There are two options:
1.Do the processing using third party code in one process
2.Read back the dynamic textures from the GPU to the system memory
3. Map the memory to our driver process and send the dynamic textures back to the GPU for the next step of the OpenGL processing.
Link against the third party code and use shared OpenGL contexts to exchange resources.

Option A is to slow.
Option B exposes our driver to the crashes in third party code and it is unacceptable.

Do you know about any method/trick allowing GPU resources sharing between different processes?

Thank you
– Jan

Is that third party stuff, application or library? Can you link your code with theirs (static or dynamic)? Do you have soruce code of that third party stuff?

You can try to use some tricks from glIntercept project. Idea is to pu fake OpenGl32.dll in app folder. Upon start app will load your fake OpenGL driver and you should wrap calls to real OpenGL32.dll. Then you can find some sweetspot to add your draw code.

I do not own the source.
They can build for me dll exe lib if I wish.
The problem is – they are working as plug-in for the broadcast driver. The broadcast driver is using OpenGL for post-processing of the video streams created with the use of OpenGL in the plug-ins code.
The broadcast driver has to be very robust (nobody likes glitches on TV vision).
To make broadcast driver very robust we have to separate it from the plug-ins by running them in the separate process space.
I can not change this restriction.
In the case of plug-ins creating output in the system memory we are using shared buffers mapping memory.
When OpenGL is used to produce output we do not have analogical technology without enforced read back of the data from the GPU. Because we are dealing with multiply HD video streams it is serious bottleneck.
Any advice how to overcome this bottleneck will be appreciated.
– Jan

Maybe it is possible to share contexts accross processes, so you could have access to its texture, avoiding the download/upload in step A.

I remember something about stealing context from a window on these boards.

Moving broadcast driver in separate process doenst make things mre or less stabe. Whole pipeline is stable as much as weakest component in pipeline. From your first message you are trying to add processing after third party OpenGL plugin finished processing and feed it again after your code finish processing. So…

ThirdParty OGL efect -> your effect -> ThirdParty OGL…

Is your processing code OpenGL based too?

I still cant figure what are you trying to do. Are you trying to grab result from OpenGL and send it to some other hardware (different video/encoder/whatever card). Please explain more if it doesnt break your NDA.

Today hw is powerfull… Using PBO techniques you can achive over 2GB/sec grabbing data from GPU or even more to send data to GPU.

>> Moving broadcast driver in separate process doesn’t make things more or less stable.
Yes it does. Crash of plug-in does not interrupt driver.
Plug-ins are used only as video stream providers.

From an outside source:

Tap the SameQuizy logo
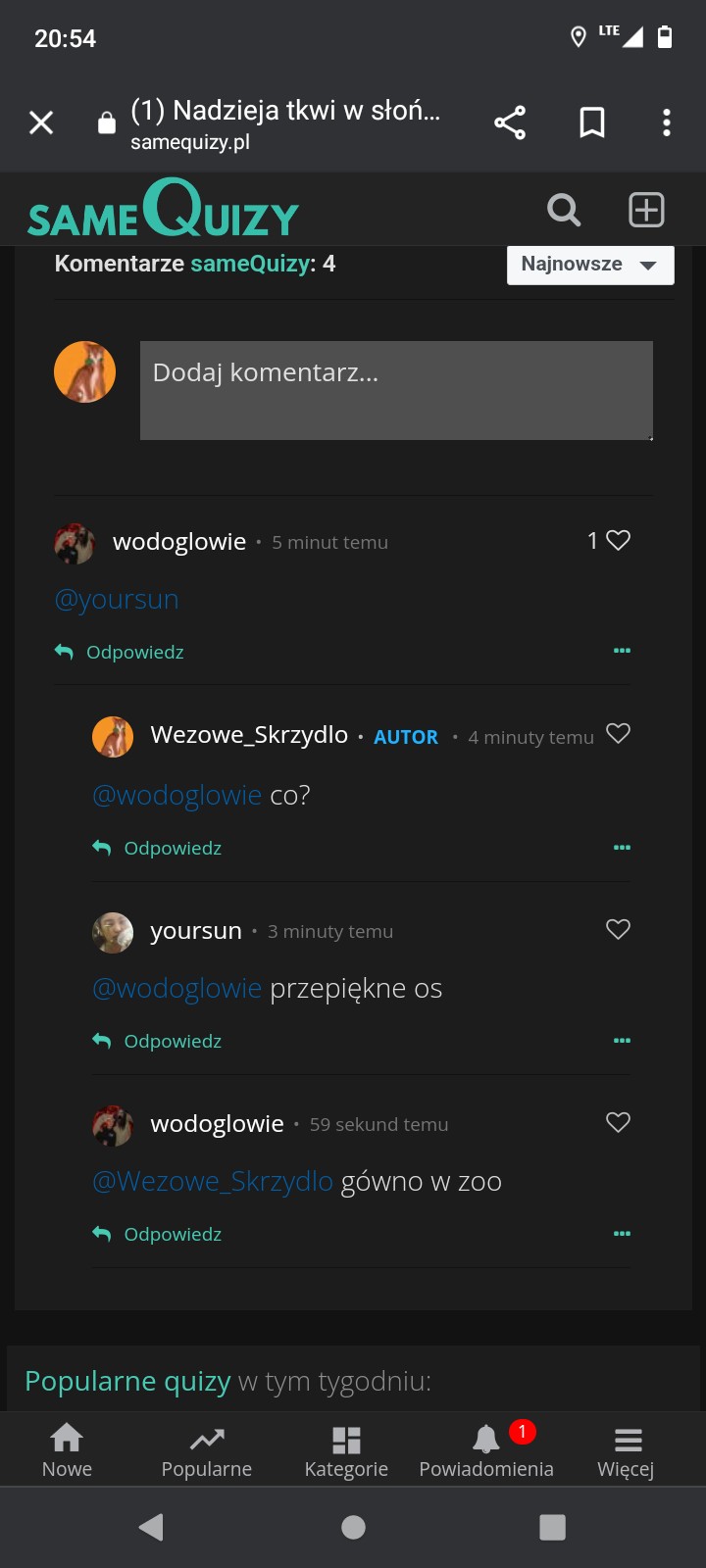(163, 210)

>> I still cant figure what are you trying to do.
The architecture is following:
GPU(plug in)->|->GPU(driver)->Broadcast hardware

If plug-in crashes video stream “disappears” (and reappears after plug-in restart) but the driver is still working.
Imagine looking at multi-window infomercial TV channel. It is big difference if one section of the screen is for a second blank or if it is interruption in the program because computer is rebooting.
Another example is – plug in is leaking very small amount of memory. The diver can run for months uninterrupted if the plug-ins are periodically restarted and if they are in a separate memory space. If they share memory space with the driver it would be disaster.

I am not talking about plug-in crashes in OpenGL driver but CPU based crashes.
Running plug-in on a separate thread is not safe enough because memory is shared.
The limitation (separate processes for plug-ins) is not my idea but design requirement.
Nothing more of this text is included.